The merkle tree is provided a Hasher.

export interface Hasher {
  compress(lhs: Buffer, rhs: Buffer): Buffer;
  hash(data: Buffer): Buffer;
}

Building and Running

After cloning the repo:

yarn install

# To run all tests.
yarn test

# To run just merkle tree tests, watching for changes.
yarn test ./src/merkle_tree/merkle_tree.test.ts --watch

# To run just server tests, watching for changes.
yarn test ./src/server.test.ts --watch

# To run the server.
yarn start

Time Considerations

You can take two approaches to the test. In either approach we don't expect the algorithm to have been optimised for high data throughput, but include a description any optimisations you can think of, that could enable the system to scale to thousands of entries per block.

1. Time Boxed

We'll have agreed up front the amount of time you want to commit to the test (usually about a day). You don't have to complete all of it, and if we're happy with what we see in the time given, we will continue working on your solution in the code pairing session.

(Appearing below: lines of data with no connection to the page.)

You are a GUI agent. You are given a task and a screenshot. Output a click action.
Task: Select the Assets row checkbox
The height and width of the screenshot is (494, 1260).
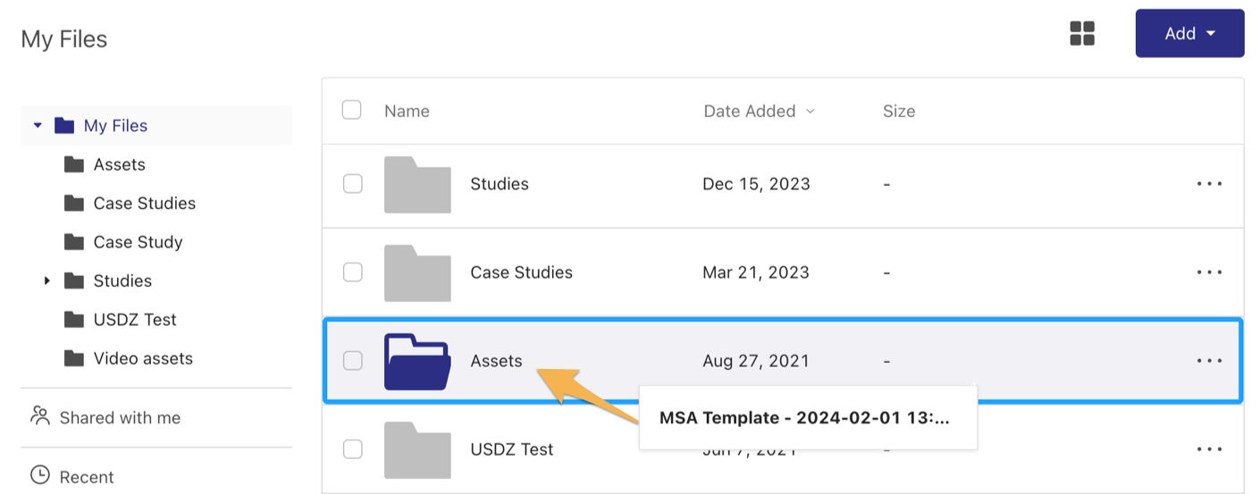click(x=353, y=360)
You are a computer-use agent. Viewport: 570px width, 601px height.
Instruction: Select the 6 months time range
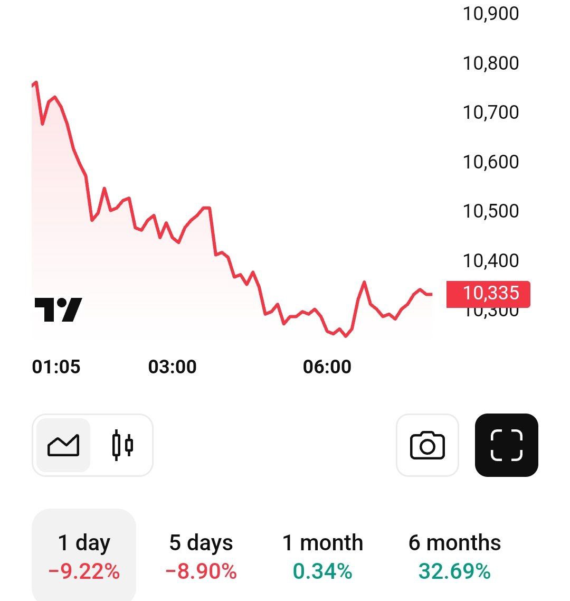(x=454, y=555)
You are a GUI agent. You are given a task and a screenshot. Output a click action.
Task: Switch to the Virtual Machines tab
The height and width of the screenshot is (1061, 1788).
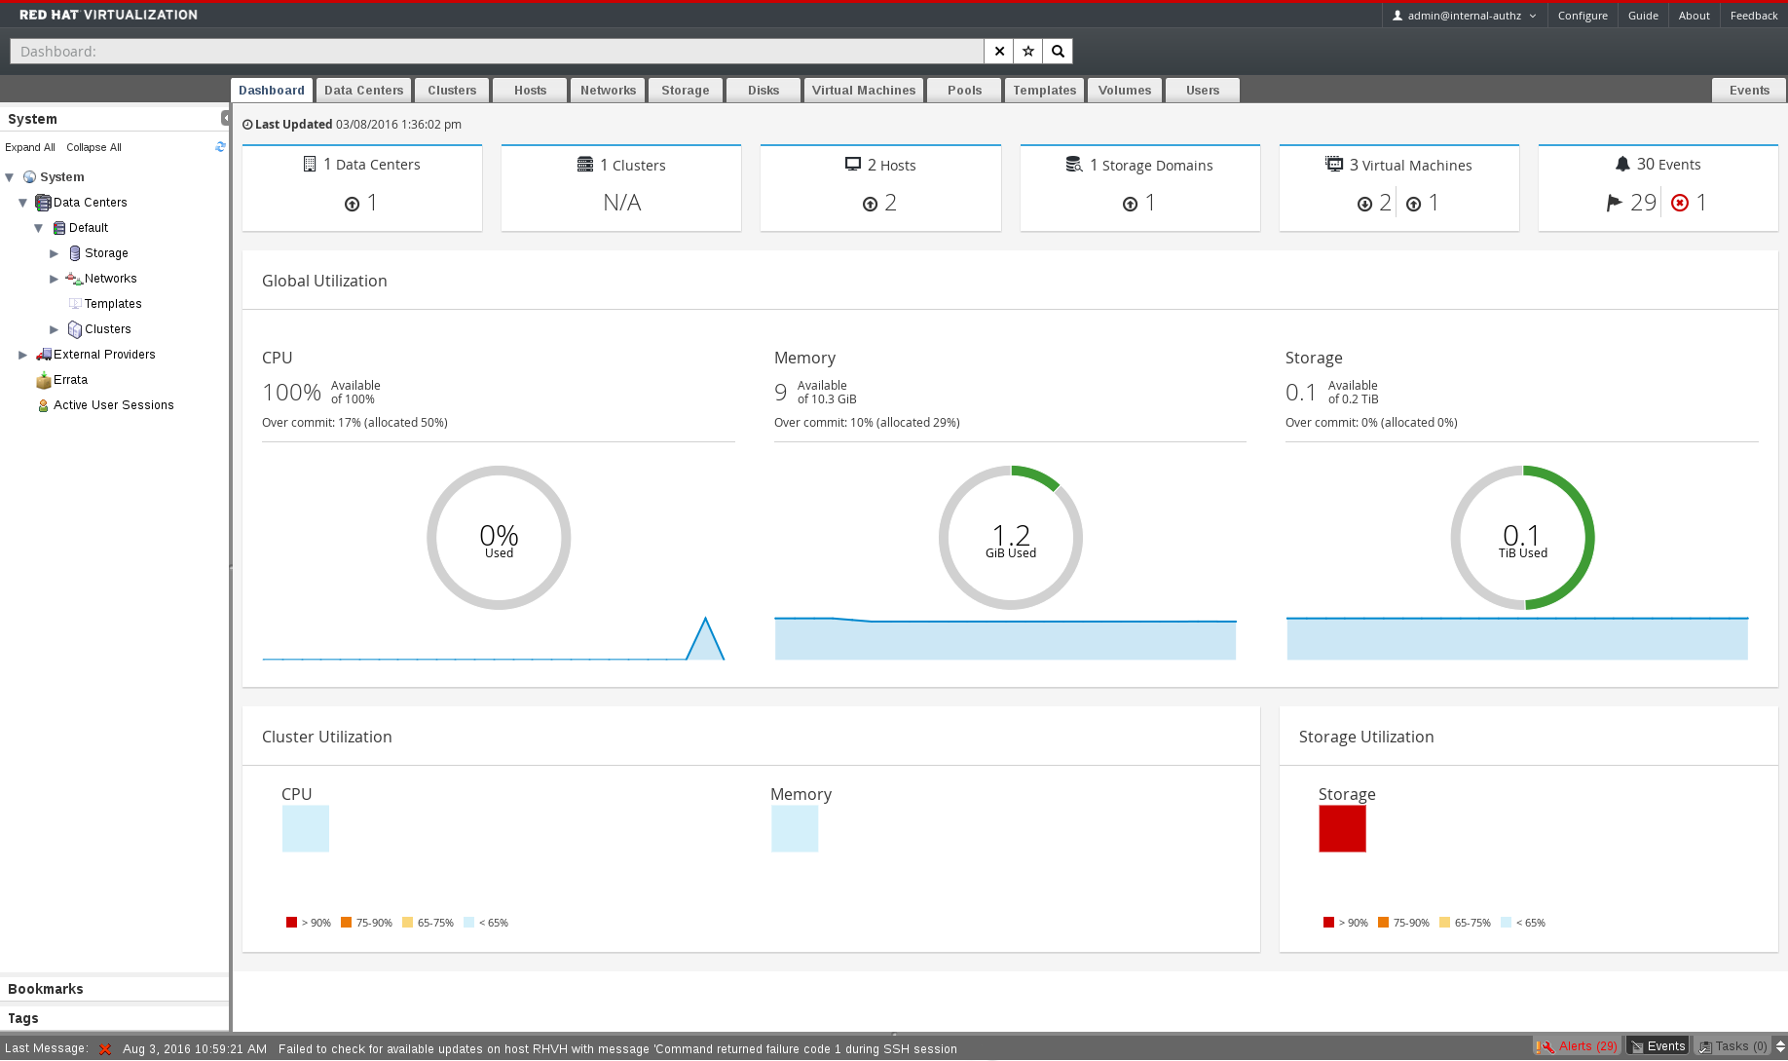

Prioritise the merkle tree implementation over the server implementation, but what you don't implement should instead have a description of what you would implement given more time.

2. Open Ended

Take as long as you want, within reason. We expect a fully working server that you would be happy to deploy to production, assuming low data throughput.

Advanced Mode

If you really want to go the extra mile, an implementation of a WorldStateDb has been provided (ExternalWorldStateDb) which will communicate with an external binary over stdin/stdout. This will allow you to demonstrate some skills around serializing data and systems level programming. C++ is our primary systems level language today, so is preferred, but Rust will also be accepted.